*The problem*
Output every record verbatim, and omit each picture.

*Information supplied*
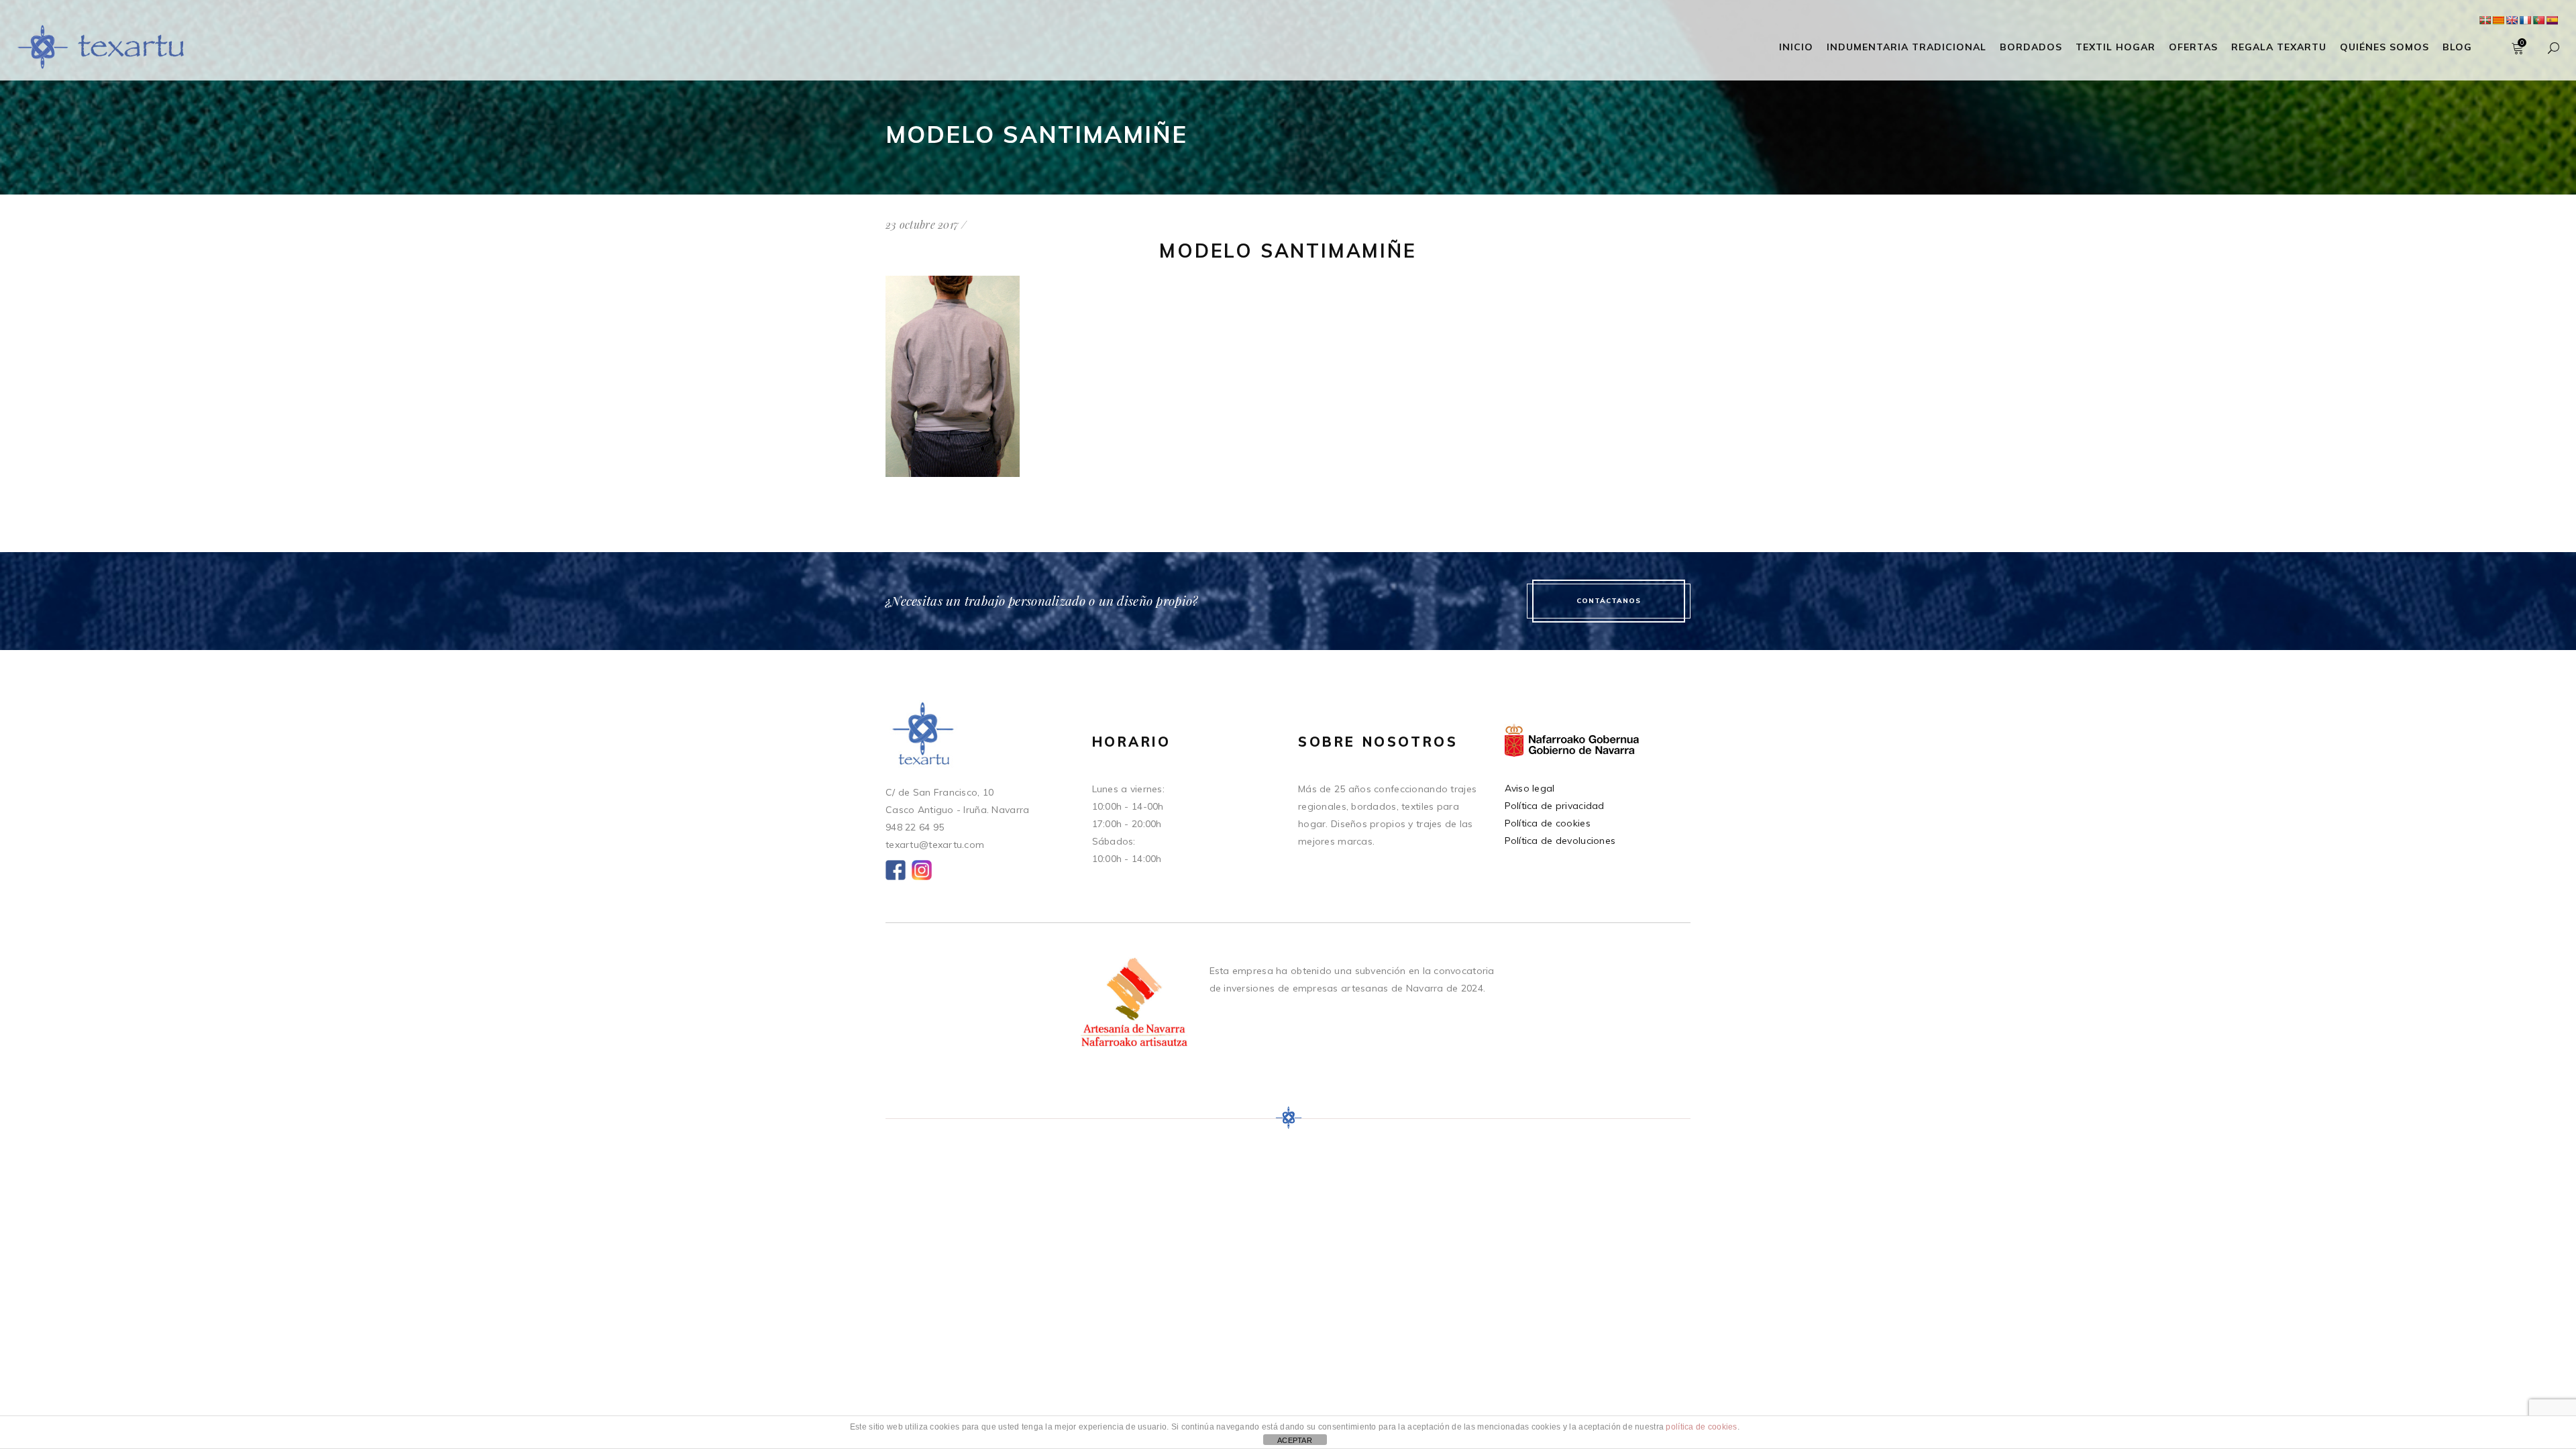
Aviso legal (1530, 788)
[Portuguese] (2538, 20)
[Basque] (2485, 20)
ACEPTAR (1294, 1440)
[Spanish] (2552, 20)
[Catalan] (2498, 20)
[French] (2525, 20)
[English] (2512, 20)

*Solution*
Aviso legal (1530, 788)
[Portuguese] (2538, 20)
[Basque] (2485, 20)
ACEPTAR (1294, 1440)
[Spanish] (2552, 20)
[Catalan] (2498, 20)
[French] (2525, 20)
[English] (2512, 20)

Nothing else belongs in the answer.